The two couples/romances in this book were super well-developed and just adorable and swoon-worthy. You will get cavities from how sweet they are. And the kisses! So many good kissing scenes. I’m not big on romance in general, but geeky romances are my weakness, and this is absolutely the book for that.

As far as flaws and criticism go, I had some reservations about Charlie’s character, who is Chinese Australian (the author is white). There were appropriate mentions and descriptions of microaggressions in various places, and the one instance of pinyin checked out*, but I guess I was expecting more in how her worldview as a woman of color and East Asian girl came across. Although Charlie is an outgoing and confident person, when you’re a highly visible woman of color who is versed in intersectional feminism, it’s almost impossible not to navigate spaces, especially public ones, without a heightened awareness of race and racial dynamics.

With this in mind, there were certain scenes that felt too race-neutral to me. One of these was an early scene when she is meeting and greeting a line of fans, and there is no mention of the racial makeup of this line. It felt like a glaring omission given that there is a place where she mentions that she is the first Chinese Australian actor to work on a show. Being the first person of your ethnicity to be in something that’s historically white-dominated carries a lot of emotional weight as far as representation is concerned because you’re held up as a role model. I expected that she would mention meeting her own role models in the past or be on the lookout for fellow Chinese people and East Asians among her fans who see themselves in her work.

For me, another important omission was consideration of safety.

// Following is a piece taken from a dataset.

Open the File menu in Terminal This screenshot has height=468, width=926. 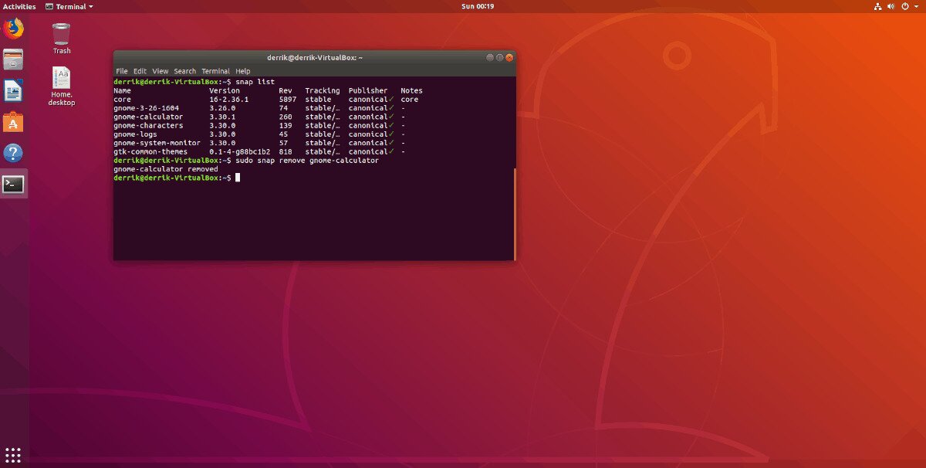point(121,70)
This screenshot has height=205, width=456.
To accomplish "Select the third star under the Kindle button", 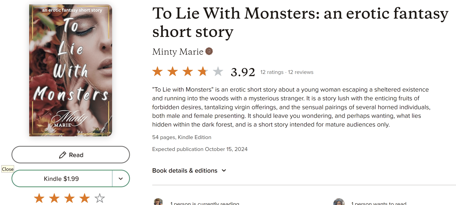I will 69,198.
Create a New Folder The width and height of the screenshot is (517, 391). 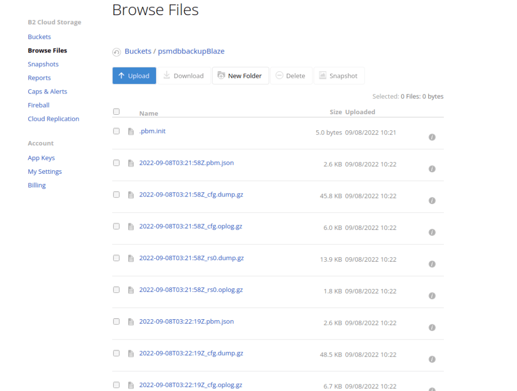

Geek fandom culture includes anime and manga, which means [East] Asian fetishists (many are self-described as having “yellow fever”). I have a Taiwanese friend who has done voice acting for anime dubs, and she had literal stalkers. As an East Asian person who is read as female, I am scared of attending cons because I know there will be gross weeaboos among the crowd there. I was expecting Charlie to mention creeps among her fans at some point, but it never came up.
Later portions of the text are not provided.